An dem Santiago-Flusse in Ecuador, tief im Walde drinnen, von Palmen- und Bananenhainen umgeben, liegt das kleine Binnenstädtchen Concepcion so malerisch und freundlich, wie sich nur etwas denken läßt.
Dicht unter demselben mündet der, kurz vorher den Cachavi aufnehmende Bogota in den breiteren und tieferen Santiago, und vermittelt, wenn auch nur durch Canoes, die Verbindung mit der reichsten Provinz des Innern, mit Imbaburru und deren Hauptstadt Ibarra, während der Santiago durch die Tola-Mündung mit dem Meer in direkter Verbindung steht und nach Norden hinauf sogar, durch die Taja-Lagune, einen breiten und bequemen Wasserweg nach dem Pailon und der dort neu angelegten englischen Colonie und deren Hafen bildet. Den meisten und lebendigsten [S. 138] Verkehr unterhielt es aber doch mit dem fast nur von Negern bewohnten Cachavi und den dortigen Golddistrikten, und wenn auch der Handel mit dem Innern nur durch Lastträger betrieben werden konnte, da nicht einmal ein Maulthierpfad durch den Wald führte, war der Umsatz doch nicht unbedeutend und die Leute befanden sich wohl und in guten Umständen.

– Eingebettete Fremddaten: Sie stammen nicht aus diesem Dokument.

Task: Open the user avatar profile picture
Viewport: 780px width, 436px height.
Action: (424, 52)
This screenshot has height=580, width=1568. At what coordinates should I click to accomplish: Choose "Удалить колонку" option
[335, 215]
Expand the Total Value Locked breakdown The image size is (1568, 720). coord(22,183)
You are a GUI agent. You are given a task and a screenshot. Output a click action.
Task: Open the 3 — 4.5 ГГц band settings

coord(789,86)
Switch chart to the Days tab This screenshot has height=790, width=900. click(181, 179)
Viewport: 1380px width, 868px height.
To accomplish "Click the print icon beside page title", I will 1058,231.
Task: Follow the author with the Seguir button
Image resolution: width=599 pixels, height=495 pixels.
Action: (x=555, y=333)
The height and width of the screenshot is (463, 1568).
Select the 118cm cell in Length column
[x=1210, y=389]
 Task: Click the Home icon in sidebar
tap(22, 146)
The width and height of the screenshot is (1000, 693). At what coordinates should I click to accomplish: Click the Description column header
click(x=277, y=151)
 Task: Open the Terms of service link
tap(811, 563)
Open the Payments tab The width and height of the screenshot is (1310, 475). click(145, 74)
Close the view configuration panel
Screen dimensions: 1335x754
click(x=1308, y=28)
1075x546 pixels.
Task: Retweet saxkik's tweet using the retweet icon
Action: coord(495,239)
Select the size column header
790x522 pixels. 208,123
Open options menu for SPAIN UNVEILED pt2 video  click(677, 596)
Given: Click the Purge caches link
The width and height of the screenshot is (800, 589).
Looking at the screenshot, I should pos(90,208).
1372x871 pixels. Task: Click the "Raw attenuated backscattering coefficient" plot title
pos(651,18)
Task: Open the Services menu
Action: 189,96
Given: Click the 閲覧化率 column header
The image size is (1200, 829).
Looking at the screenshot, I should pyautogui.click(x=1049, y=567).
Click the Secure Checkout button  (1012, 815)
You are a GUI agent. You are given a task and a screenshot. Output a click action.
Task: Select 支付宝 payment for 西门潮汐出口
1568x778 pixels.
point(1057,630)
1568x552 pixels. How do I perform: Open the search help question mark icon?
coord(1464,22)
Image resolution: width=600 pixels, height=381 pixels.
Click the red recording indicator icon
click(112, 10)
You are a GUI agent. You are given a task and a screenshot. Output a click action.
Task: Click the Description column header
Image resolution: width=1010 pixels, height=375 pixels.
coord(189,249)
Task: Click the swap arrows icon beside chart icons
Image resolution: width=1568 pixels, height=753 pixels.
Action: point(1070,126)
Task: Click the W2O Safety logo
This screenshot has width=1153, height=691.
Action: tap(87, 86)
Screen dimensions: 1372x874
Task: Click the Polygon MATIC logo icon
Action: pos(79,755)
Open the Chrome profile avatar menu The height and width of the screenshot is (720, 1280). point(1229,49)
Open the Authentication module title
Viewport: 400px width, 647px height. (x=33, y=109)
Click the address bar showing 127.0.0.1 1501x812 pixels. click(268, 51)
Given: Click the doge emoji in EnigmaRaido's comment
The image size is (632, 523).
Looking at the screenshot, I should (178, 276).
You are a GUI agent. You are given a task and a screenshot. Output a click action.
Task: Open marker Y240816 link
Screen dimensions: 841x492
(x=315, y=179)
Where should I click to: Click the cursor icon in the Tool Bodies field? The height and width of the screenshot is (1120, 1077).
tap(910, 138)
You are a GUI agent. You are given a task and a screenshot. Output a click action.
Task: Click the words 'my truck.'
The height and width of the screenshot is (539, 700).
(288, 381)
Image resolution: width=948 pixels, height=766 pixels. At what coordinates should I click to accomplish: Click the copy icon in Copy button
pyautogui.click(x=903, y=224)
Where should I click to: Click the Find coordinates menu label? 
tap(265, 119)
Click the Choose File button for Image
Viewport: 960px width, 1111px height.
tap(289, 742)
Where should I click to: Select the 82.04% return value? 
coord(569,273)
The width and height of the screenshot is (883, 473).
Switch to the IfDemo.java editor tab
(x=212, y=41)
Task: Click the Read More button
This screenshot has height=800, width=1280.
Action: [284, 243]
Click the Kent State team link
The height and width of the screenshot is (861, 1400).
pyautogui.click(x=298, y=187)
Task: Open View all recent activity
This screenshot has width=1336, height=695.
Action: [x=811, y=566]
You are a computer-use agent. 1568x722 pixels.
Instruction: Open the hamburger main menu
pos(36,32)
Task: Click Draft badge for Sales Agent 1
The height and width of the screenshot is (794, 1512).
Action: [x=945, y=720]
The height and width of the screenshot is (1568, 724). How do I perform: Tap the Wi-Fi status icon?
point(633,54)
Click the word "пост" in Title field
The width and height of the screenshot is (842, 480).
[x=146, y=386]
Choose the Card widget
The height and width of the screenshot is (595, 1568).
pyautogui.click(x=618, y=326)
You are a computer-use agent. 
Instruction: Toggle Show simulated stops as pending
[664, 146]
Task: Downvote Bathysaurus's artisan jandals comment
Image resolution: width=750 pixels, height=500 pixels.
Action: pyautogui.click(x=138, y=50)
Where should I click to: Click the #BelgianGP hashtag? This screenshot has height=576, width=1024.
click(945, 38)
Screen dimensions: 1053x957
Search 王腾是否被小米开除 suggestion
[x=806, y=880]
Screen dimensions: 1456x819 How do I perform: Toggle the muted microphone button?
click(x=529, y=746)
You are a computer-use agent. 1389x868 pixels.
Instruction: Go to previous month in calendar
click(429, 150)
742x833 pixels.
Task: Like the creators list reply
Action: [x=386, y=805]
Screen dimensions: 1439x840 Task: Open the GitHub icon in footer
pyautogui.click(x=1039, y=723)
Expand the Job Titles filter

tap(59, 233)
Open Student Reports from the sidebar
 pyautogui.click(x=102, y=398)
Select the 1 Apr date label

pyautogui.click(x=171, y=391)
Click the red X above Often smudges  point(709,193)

Der Santiago sowohl, wie der Bogota fließen aber auch durch ein reiches, unendlich fruchtbares Land, und breite ausgedehnte Baumwollen- und Zuckerrohrfelder mit weiten Cacao- und Bananenanpflanzungen (sogenannten Platanaren) geben Zeugniß, welch' reichen Ertrags der Boden dort fähig ist, und wie er die geringste Arbeit tausendfältig lohnt. Sie sind auch ziemlich dicht besiedelt, wenn auch nicht von den Ureinwohnern des Landes, die sich in den feuchten und heißen Niederungen dieser Gegend nicht so wohl zu fühlen scheinen, als weiter oben in den kühleren Bergen und an den rasch quellenden Gebirgswässern. Möglich aber auch, daß sie von den Negern, mit denen sie überhaupt nicht gern Gemeinschaft halten, zurückgedrängt wurden.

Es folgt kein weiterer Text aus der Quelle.